Los primeros tintineos ambarinos de las farolas comenzaban el juego de guiños al ocaso, los dos sujetos subían a media luz el terraplén que separaba la ciudad del río. Ya sobre el asfalto, continuaban la conversación mientras se les veía alejarse despacio, introduciéndose entre las casas del casco viejo camino de la plaza del pesebre donde el Libio mantenía amarrada la moto. Los últimos metros antes de llegar fueron de silencio, Eladio dijo que en el pesebre se despedirían, el Libio que había merecido la pena dejar la tarde libre, dejar los libros en el zaguán de la pescadería; que en dieciocho años no había faltado tanto al trabajo como en la última semana, y reían, reían con una risa sin estridencia y satisfecha. Cuando el Libio daba la espalda y agachado se disponía a meter la llave en el candado que amarraba la vespa a la farola, Eladio habló, estaba tieso y con las manos en los bolsillos de la chaqueta.
— ¿Cómo te acercaste a ella? —dijo Eladio casi avergonzado.
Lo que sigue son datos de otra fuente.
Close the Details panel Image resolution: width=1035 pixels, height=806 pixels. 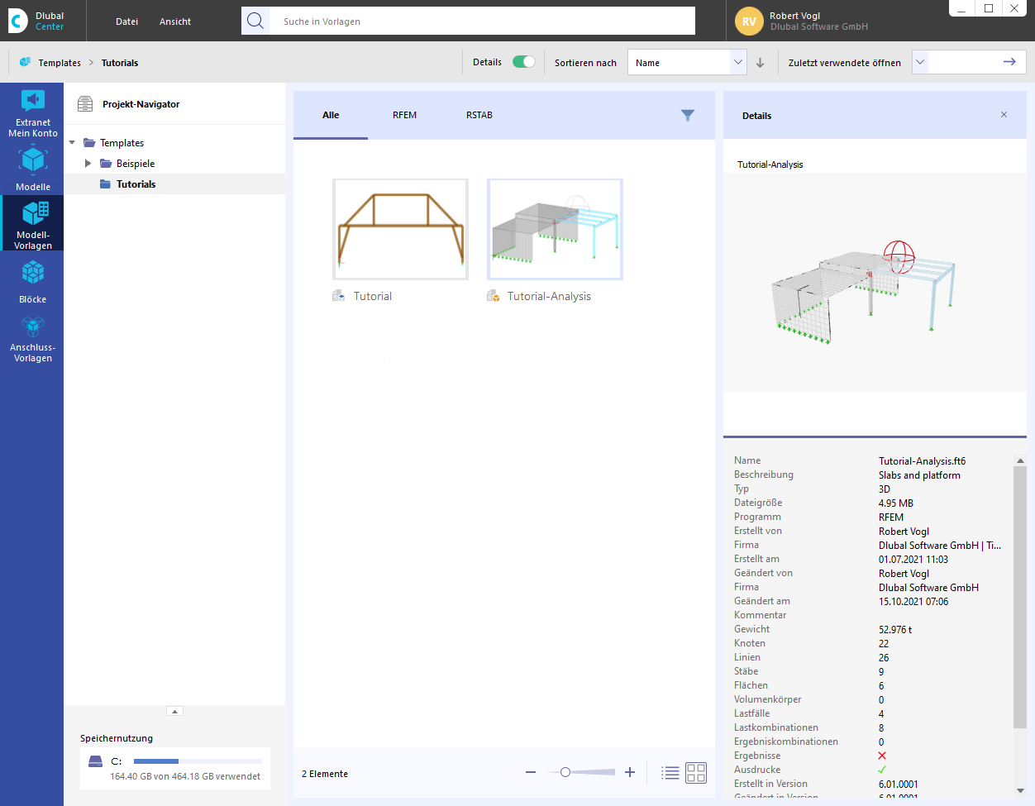click(1004, 115)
Sus propias palabras le causaron una sensación extraña, parecía como si el mundo que le circundaba se hubiera paralizado, como si todo lo que le rodeaba en ese instante se hubiera convertido en una fotografía esperando la respuesta del Libio. Se decía que no debería haberlo dicho, que habían hecho un pacto de silencio a no ser que el Libio rompiese a hablar de motu proprio, pero de repente el mundo volvió a rodar, se escuchaba el murmullo de la calle, el ruido de las gomas sobre el pavés, algún claxon y los acelerones de las motos, voces de algún niño, un ciego en la esquina de la calle mayor anunciando que restaban pocos minutos para poder comprar el gordo, el cierre metálico de un comercio cuando el tendero lo baja con la furia del que tiene ganas de irse a cenar o a besar a la novia que lo espera impaciente del otro lado de la rúa. Nunca antes Eladio Martín escuchó unas palabras tan claras.
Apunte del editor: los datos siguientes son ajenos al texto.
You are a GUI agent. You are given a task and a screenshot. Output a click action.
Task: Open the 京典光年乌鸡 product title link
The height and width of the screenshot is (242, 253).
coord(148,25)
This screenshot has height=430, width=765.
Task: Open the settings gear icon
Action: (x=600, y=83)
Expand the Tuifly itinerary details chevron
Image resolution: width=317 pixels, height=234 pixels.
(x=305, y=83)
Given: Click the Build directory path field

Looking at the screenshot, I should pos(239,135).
— El cómo es lo de menos Eladio, lo importante es el por qué y eso ya te lo he dicho, tal vez te cuente algún día los detalles, tal vez.
Eladio Martín contemplaba y escuchaba pensativo el rugir del pequeño escúter, humeante mientras perdía al Libio entre las estrechas calles de Vincia. “Matarife, tiene cojones… matarife” pensaba sin moverse ni un centímetro del centro de la plaza del pesebre.